1f. [7 marks] For each of Tweet Set A and Tweet Set B, discuss how well an Exponential model
fits the data. Your answer should explain what you would expect to observe if the data were
generated from an Exponential distribution, and compare this with what you observe in your
sample. You should make at least three comparisons (of what you would expect, and what you
observe) for each of Tweet Set A and Tweet Set B, and include an overall conclusion on which
of Tweet Set A and Tweet Set B the Exponential model appears to fit better.
Analysis 2: Interval Estimation Using an Exponential Model
In this analysis we will use an Exponential model to describe the time between tweets that were
not the first tweet of the day. Note that, regardless of your conclusion in Analysis 1f, you should
complete Analysis 2 using Tweet Set B.
Let Y ～ Exponential(θ) denote the value of tweet.gap.hour for a randomly chosen tweet from the
study population that was not the first tweet of the day. You are reminded that in our notation
E[Y ] = θ.
2a. [0.25 marks] To facilitate grading, please provide your 8-digit student ID number.
2b. [1 mark] What is the maximum likelihood estimate of θ based on your sample?
2c. [3 marks] Generate a plot of R(θ), the relative likelihood function for θ based on your sample
and the assumed Exponential(θ) model. Your plot should include a horizontal line that could
be used to identify the 15% likelihood interval for θ.
2
2d. [2 marks] Using uniroot() or uniroot.all(), calculate the 15% likelihood interval for θ.
Give your answer to four decimal places.
2e. [3 marks] Calculate approximate 15%, 95%, and 99% confidence intervals for θ based on a
Central Limit Theorem approximation. Your Report should include an explanation of how this
was calculated, which may be expressed algebraically or, if you wish, by including the relevant
R command(s).
2f. [2 marks] Which of the confidence intervals you calculated in Analysis 2e is most similar to the
15% likelihood interval found in Analysis 2d? Is this what you would expect? Briefly explain
why or why not.
2g. [3 marks] Write 1-2 sentences that explain what the 95% confidence interval calculated in
Analysis 2e means in the context of the study. Note: your answer should relate your interval
to the real-world question under consideration, and not simply be written in terms of θ.

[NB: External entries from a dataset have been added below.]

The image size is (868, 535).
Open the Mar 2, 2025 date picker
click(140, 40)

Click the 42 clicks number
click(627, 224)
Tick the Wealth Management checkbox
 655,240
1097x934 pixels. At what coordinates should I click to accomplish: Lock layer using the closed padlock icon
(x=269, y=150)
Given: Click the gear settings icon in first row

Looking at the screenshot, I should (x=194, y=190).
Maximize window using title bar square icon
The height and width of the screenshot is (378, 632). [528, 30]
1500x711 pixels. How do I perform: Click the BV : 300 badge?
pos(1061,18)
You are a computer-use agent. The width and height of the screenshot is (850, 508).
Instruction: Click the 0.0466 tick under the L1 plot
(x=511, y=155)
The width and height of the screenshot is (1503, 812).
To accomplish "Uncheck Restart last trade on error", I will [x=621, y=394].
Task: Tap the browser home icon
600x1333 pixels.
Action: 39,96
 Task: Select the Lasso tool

Analysis 3: Time Between Tweets and a Gaussian Model
In Analyses 3 and 4 we will be exploring the distribution of tweet.gap.hour for tweets that are
the first tweet of the day. We will exclude tweets that were published more than 24 hours after the
preceding tweet (think about why we might wish to do this). You can create this subset of tweets as
follows:
> tgh.first <- mydata$tweet.gap.hour[mydata$first.tweet == 1 & mydata$tweet.gap.hour <= 24]
Note: We have called the variate tgh.first as shorthand for ‘tweet gap hour first tweets’; you are
welcome to use your own choice of naming convention!
The data in tgh.first are therefore the times between the first tweet sent on a particular day, and
the last tweet sent the preceding day. Hint: Run summary(tgh.first) and check the results make
sense based on how we have defined this variate.
We will explore various transformations of the variate in an attempt to facilitate the use of a Gaussian
model. In particular, we will consider the following three transformations, which we first define in
general terms for data y1, y2, . . . , yn, recalling that y(n) denotes the maximum value in our sample.
? Square Root: si =
√(
y(n) ? yi
)
+ 1
? Log: li = log(
(
y(n) ? yi
)
+ 1)
? Reciprocal: ri =
1
(y(n)?yi)+1
You should generate three new variates as follows (where, again, you are welcome to use your own
naming conventions):
# Square Root
> tf1 <- sqrt(max(tgh.first) - tgh.first + 1)
# Log
> tf2 <- log(max(tgh.first) - tgh.first + 1)
# Reciprocal
> tf3 <- 1/(max(tgh.first) - tgh.first + 1)
We will refer to the non-transformed data as the ‘Original’ data.
3
3a. [0.25 marks] To facilitate grading, please provide your 8-digit student ID number.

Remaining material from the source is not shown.